Stored data entries:
————————

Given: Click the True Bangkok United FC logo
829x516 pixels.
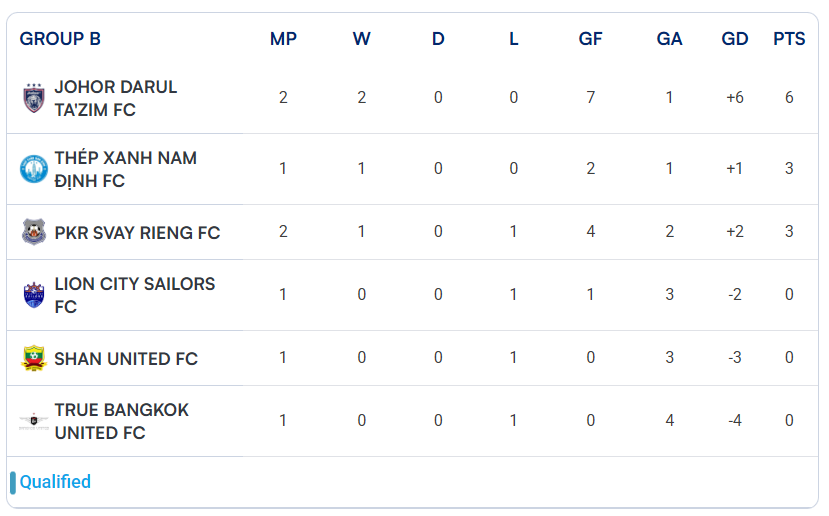Looking at the screenshot, I should tap(34, 421).
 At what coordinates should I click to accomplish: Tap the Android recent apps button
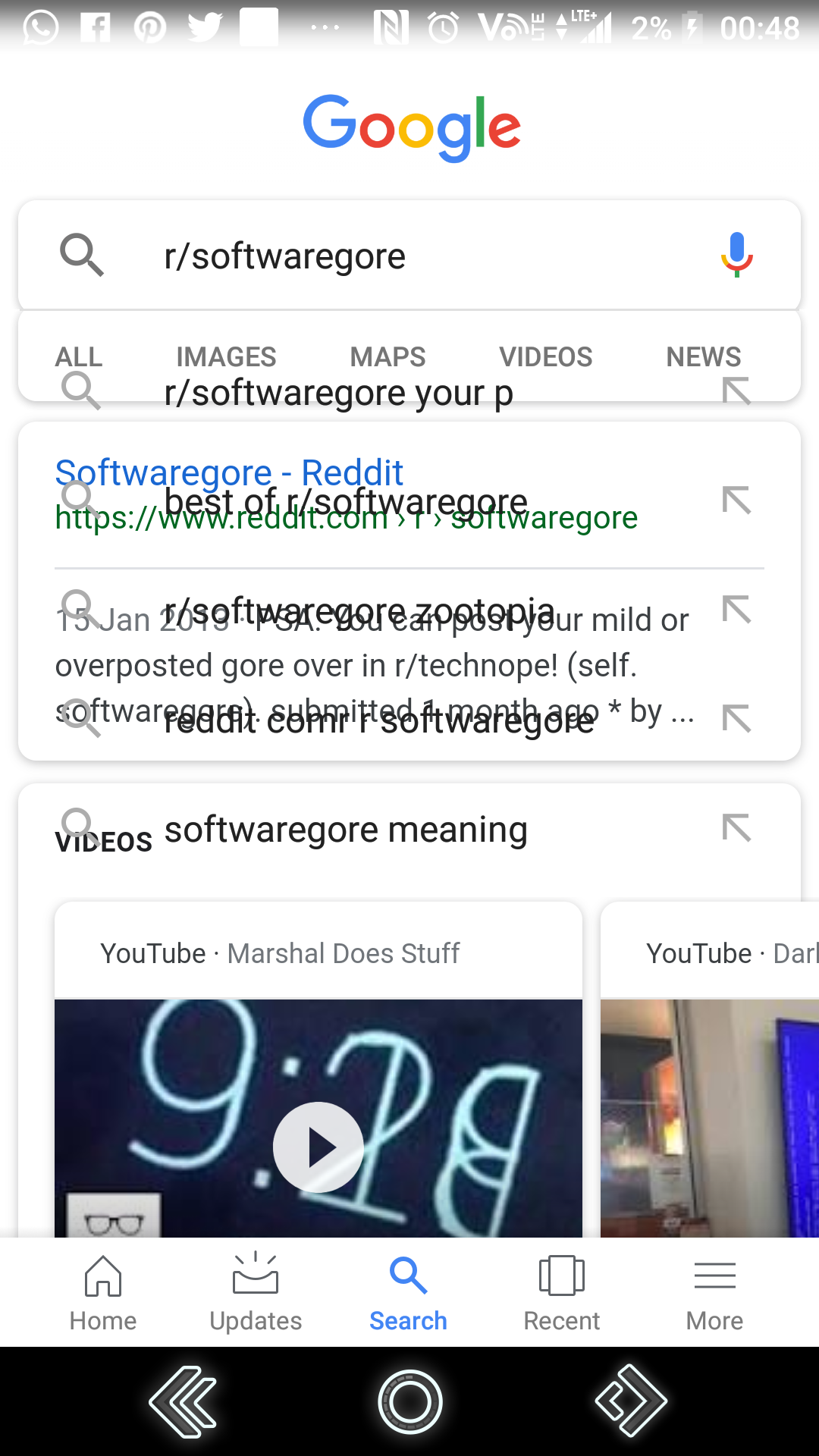pyautogui.click(x=631, y=1401)
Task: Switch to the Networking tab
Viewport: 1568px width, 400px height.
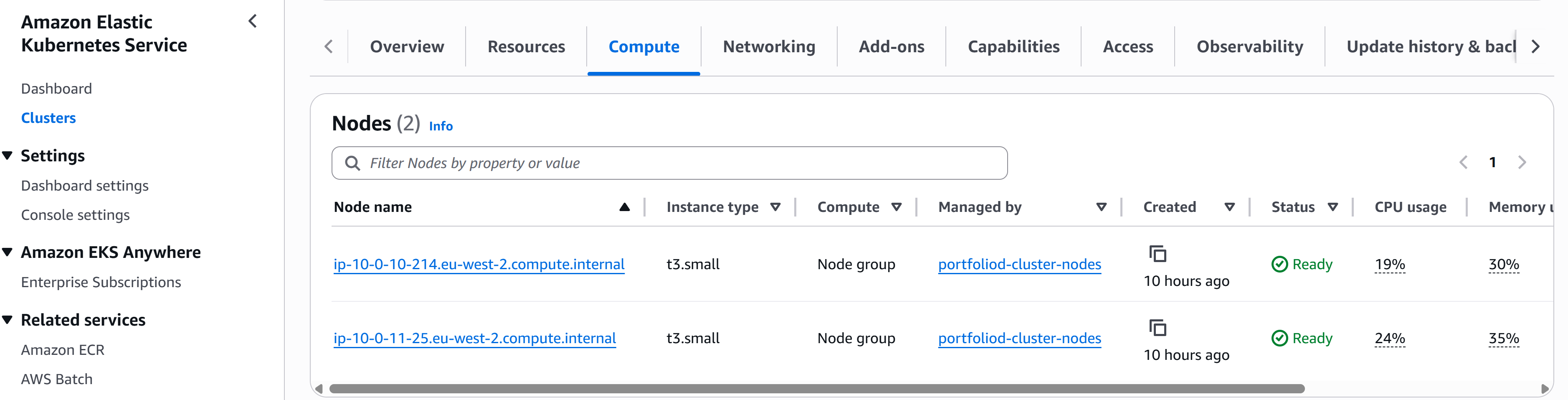Action: click(769, 47)
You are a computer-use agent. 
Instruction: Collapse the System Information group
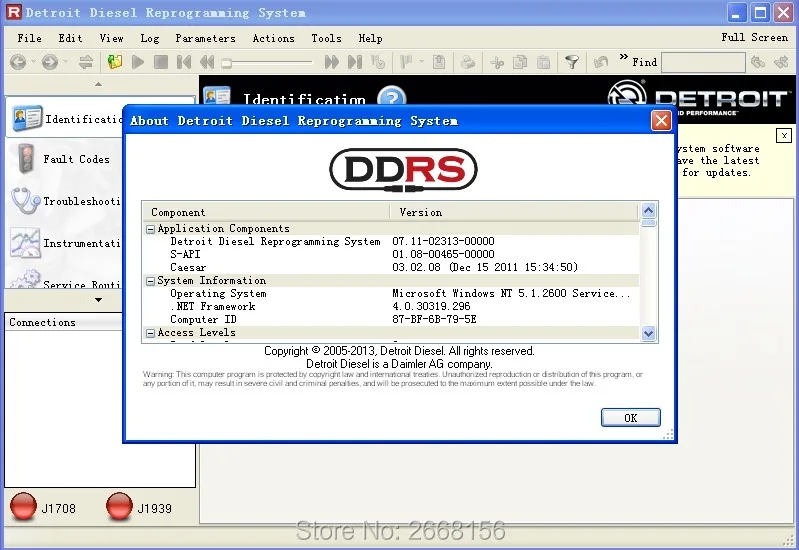(x=151, y=281)
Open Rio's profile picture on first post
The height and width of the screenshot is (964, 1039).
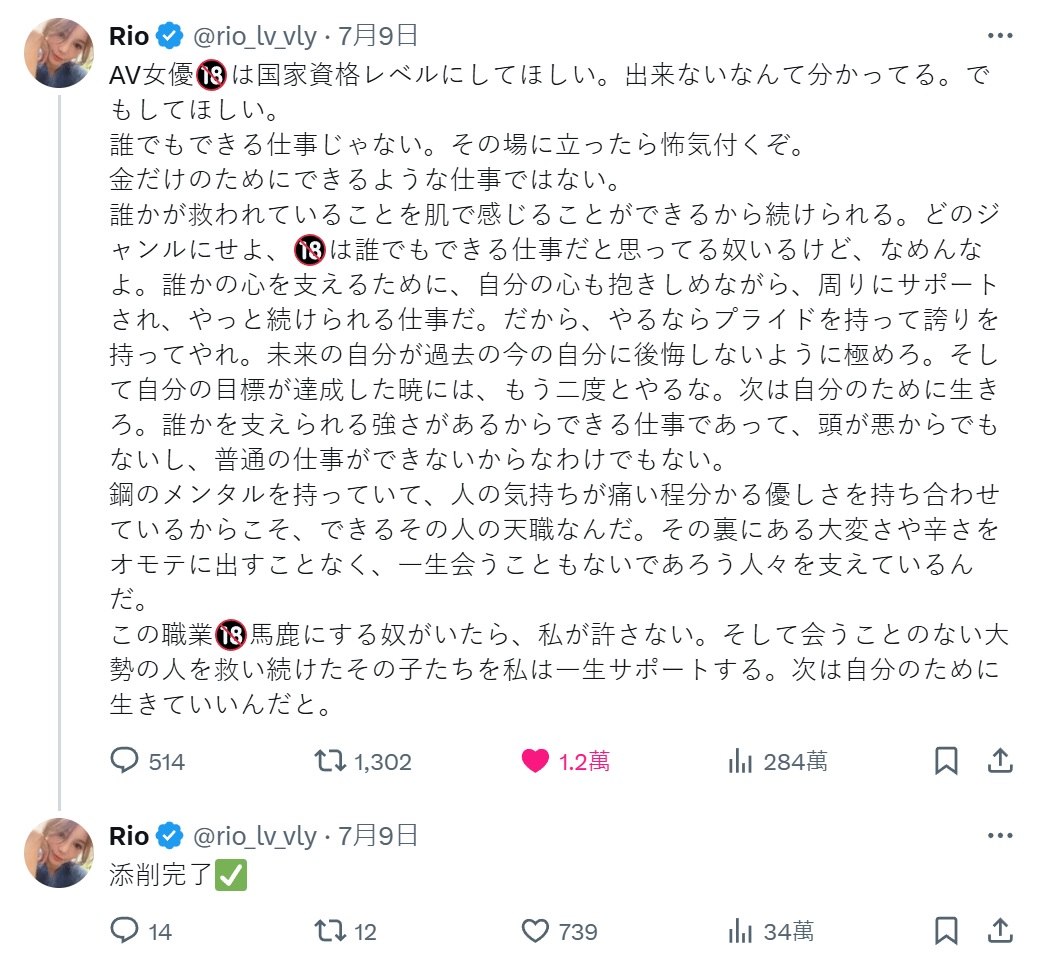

————————

> _Problem to solve_
Pictures stay out; copy every entry above exactly.

> _Solution for this problem_
Given: Click the True Bangkok United FC logo
829x516 pixels.
Looking at the screenshot, I should tap(34, 421).
 At what coordinates should I click to accomplish: Tap the Android recent apps button
pyautogui.click(x=631, y=1401)
Task: Switch to the Networking tab
Viewport: 1568px width, 400px height.
Action: click(769, 47)
You are a computer-use agent. 
Instruction: Collapse the System Information group
(x=151, y=281)
Open Rio's profile picture on first post
The height and width of the screenshot is (964, 1039).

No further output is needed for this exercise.